Penelitian ini menggunakan metode campuran atau mix method dengan metode paralel konvergen dimana masing-masing data baik kualitatif maupun kuantitatif dianalisis secara terpisah untuk melihat apakah temuan-temuan dari kedua analisis ini saling mengkonfirmasi atau tidak (Creswell, 2014:293). Pada metode kualitatif sumber data adalah dokumen berupa jurnal-jurnal terdahulu untuk pembahasan desentralisasi dan berita online untuk pembahasan kapasitas pemerintah menggunakan analisis kualitatif deskriptif dengan menganalisis isi dari dokumen. Pada metode kuantitatif sumber data berupa indeks pembangunan manusia, angka harapan hidup, rata-rata lama sekolah, serta indikator pembangunan lainnya yang dipublikasikan oleh Badan Pusat Statistik Indonesia dianalisis menggunakan uji t perbedaan rata-rata dan model regresi linear.
Temuan penelitian menunjukkan bahwa pelaksanaan desentralisasi di Indonesia telah diikuti dengan perbaikan pada beberapa indikator pembangunan manusia yaitu: Indeks pembangunan manusia, angka harapan hidup, tingkat partisipasi angkatan kerja, tingkat pengangguran terbuka. Indikator pendidikan yang mengalami perbaikan pasca desentralisasi adalah: angka partisipasi sekolah usia 7-12, 13-15, dan 16-18 tahun, angka partisipasi kasar SMP dan SMA, rata-rata lama sekolah, dan angka melek huruf. Indikator pendidikan yang tidak mengalami perbaikan pasca desentralisasi adalah angka partisipasi sekolah usia 19-24 tahun, angka partisipasi kasar SD/MI dan perguruan tinggi. Berdasarkan model linear dapat disimpulkan bahwa indikator tujuan pembangunan sumber daya manusia (goal) dapat ditingkatkan melalui kapasitas output dan kapasitas outcome pemerintah.

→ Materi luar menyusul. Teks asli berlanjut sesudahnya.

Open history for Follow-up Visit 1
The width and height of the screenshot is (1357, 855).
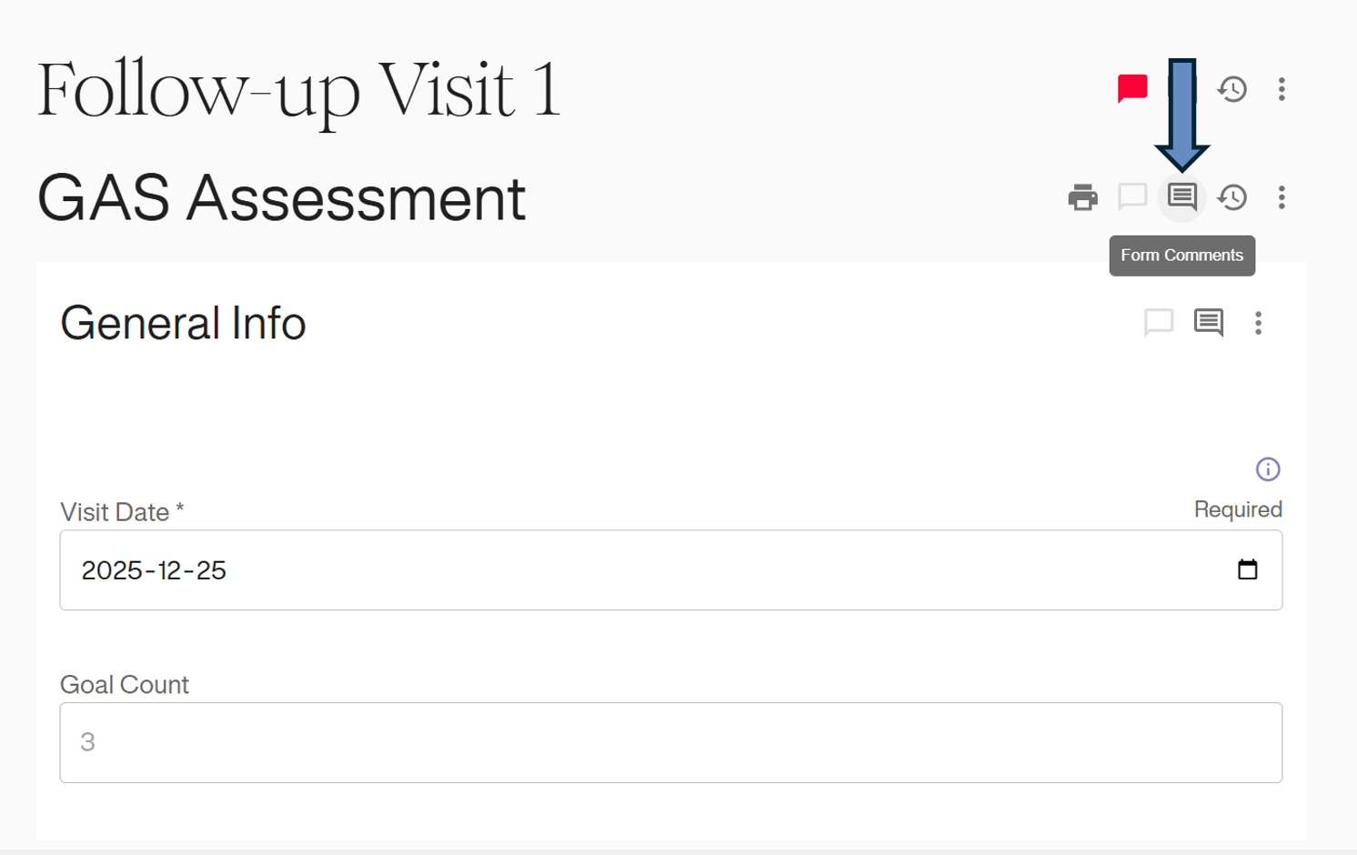coord(1232,89)
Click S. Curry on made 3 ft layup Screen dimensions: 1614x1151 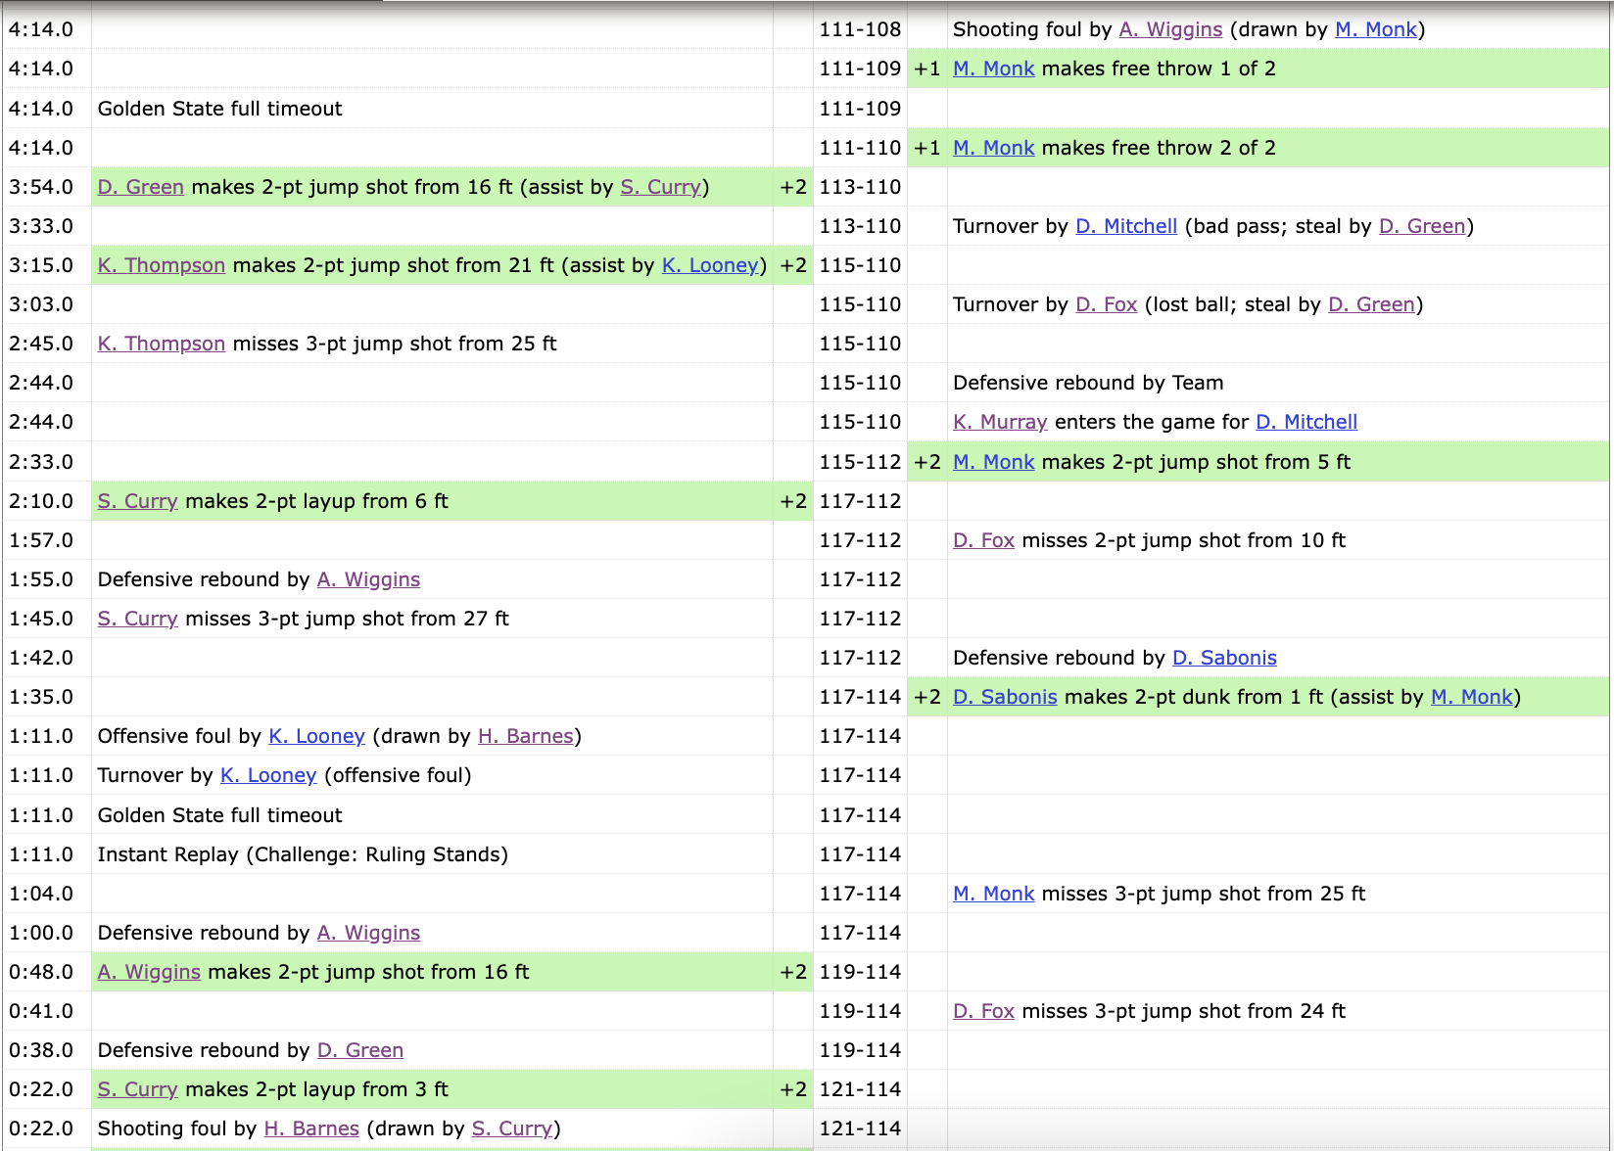pos(137,1089)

Desentralisasi politik sudah berhasil dilaksanakan berupa pemilihan langsung kepala daerah namun efek negatif dari pemilihan langsung ini berupa politik uang dan dinasti, desentralisasi fiskal juga sudah dilakukan dengan baik oleh pemerintah pusat melalui tranfer fiskal yang sesuai dengan kebutuhan dan porsi penerimaan pajak oleh pemerintah daerah namun masih banyak pemerintah daerah yang belum mencapai kemandirian daerah, desentralisasi administrasi sudah dilaksanakan dengan baik berupa pemberian kewenangan dari pemerintah pusat ke pemerintah daerah namun ditemukan praktik KKN dalam rekrutmen pegawai daerah yang berimbas pada rendahnya kualitas pelayanan publik di daerah. Kapasitas pemerintah pusat yang termasuk kedalam kategori baik hanya kapasitas distributif dan kapasitas kerjasama secara horizontal sedangkan kapasitas responsif, kerjasama secara vertikal, regulatif, dan ekstraktif termasuk kategori buruk. Pada pemerintah daerah hanya kapasitas kerjasama secara horizontal dalam satu pemerintahan yang termasuk dalam kategori baik sedangkan, kapasitas responsif, kerjasama secara vertikal antar pemerintah daerah, kerjasama secara vertikal, regulatif, distributif, dan ekstraktif termasuk kategori buruk.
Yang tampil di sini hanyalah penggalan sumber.